--- Kaynak metin ---

Güzel dînimizde duâ, sadece Allâh’a yakarış değildir. Duâ, aynı zamanda yaratıcıya olan îman ve teslîmiyetin bir ifadesidir. Kulluğun özüdür. Duâ, insanın Allah yanındaki değerini de ortaya koyar. Nitekim yüce Rabbimiz Furkān Sûresi’nin 77. âyetinde şöyle buyurmaktadır:

“De ki, duânız olmasa Rabbim size ne diye değer versin?”

Duâ ile alâkalı Peygamber Efendimiz de hadislerinde duânın önemine işaret buyurmuşlar ve kendisi de günlük hayatında her vesileyle duâ etmişler ve şöyle buyurmuşlardır:

Duâ ibâdetin özüdür. (Tirmizî, Deavât, 1) Bunun için beş vakit namazın her rekâtında okuduğumuz ve Allâh’a lâyık en güzel duâ cümlesi ile başladığımız Fâtiha Sûresi bize nasıl duâ etmemiz gerektiğini de öğretiyor.

Sevgili Peygamberimiz samimiyetle yapılan bir duânın kabul edileceğini şöyle belirtmektedir:

“Şüphesiz ki Allah, çok hayâlı ve çok cömerttir. Bir kimse ellerini açıp duâ ettiğinde onu boş çevirmekten hayâ eder.” (İbn-i Mâce, Duâ, 13)

Bu hadis, lütuf ve keremi sonsuz olan Rabbimiz’in kendisine el açıp yalvaran kullarının isteklerine karşılık vereceğini ve onları rahmetinden mahrum bırakmayacağını göstermektedir.

--- Ham veri ---

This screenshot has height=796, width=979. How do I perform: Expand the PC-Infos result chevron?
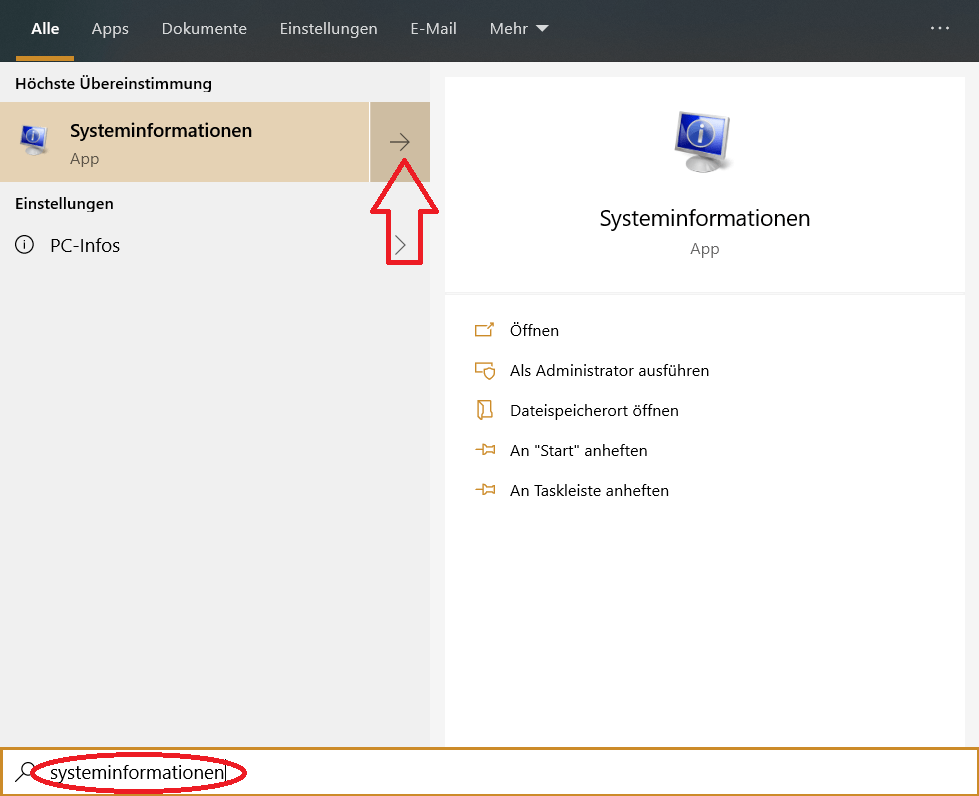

---

- Alıştırma soruları:
**A.** Duâ konulu metinde "Duâ ile alâkalı" ifadesinden "mahrum bırakmayacağını göstermektedir." ifadesine kadar uzanan bölümü hiçbir değişiklik yapmadan geri verin.
**B.** Duâ konulu metne göre şu soruları cevaplayın:
(i) Metinde Furkān Sûresi'nin kaçıncı âyeti aktarılıyor?
(ii) Beş vakit namazın her rekâtında okunduğu belirtilen sûre hangisidir?
(iii) İbn-i Mâce'den aktarılan hadiste Allah hangi iki sıfatla anılıyor?
Bu malzeme başka bir kaynaktan alınmıştır.

- Görev cevapları:
**A.**
Duâ ile alâkalı Peygamber Efendimiz de hadislerinde duânın önemine işaret buyurmuşlar ve kendisi de günlük hayatında her vesileyle duâ etmişler ve şöyle buyurmuşlardır:

Duâ ibâdetin özüdür. (Tirmizî, Deavât, 1) Bunun için beş vakit namazın her rekâtında okuduğumuz ve Allâh’a lâyık en güzel duâ cümlesi ile başladığımız Fâtiha Sûresi bize nasıl duâ etmemiz gerektiğini de öğretiyor.

Sevgili Peygamberimiz samimiyetle yapılan bir duânın kabul edileceğini şöyle belirtmektedir:

“Şüphesiz ki Allah, çok hayâlı ve çok cömerttir. Bir kimse ellerini açıp duâ ettiğinde onu boş çevirmekten hayâ eder.” (İbn-i Mâce, Duâ, 13)

Bu hadis, lütuf ve keremi sonsuz olan Rabbimiz’in kendisine el açıp yalvaran kullarının isteklerine karşılık vereceğini ve onları rahmetinden mahrum bırakmayacağını göstermektedir.

**B.**
(i) 77. âyeti.
(ii) Fâtiha Sûresi.
(iii) Çok hayâlı ve çok cömert olmasıyla.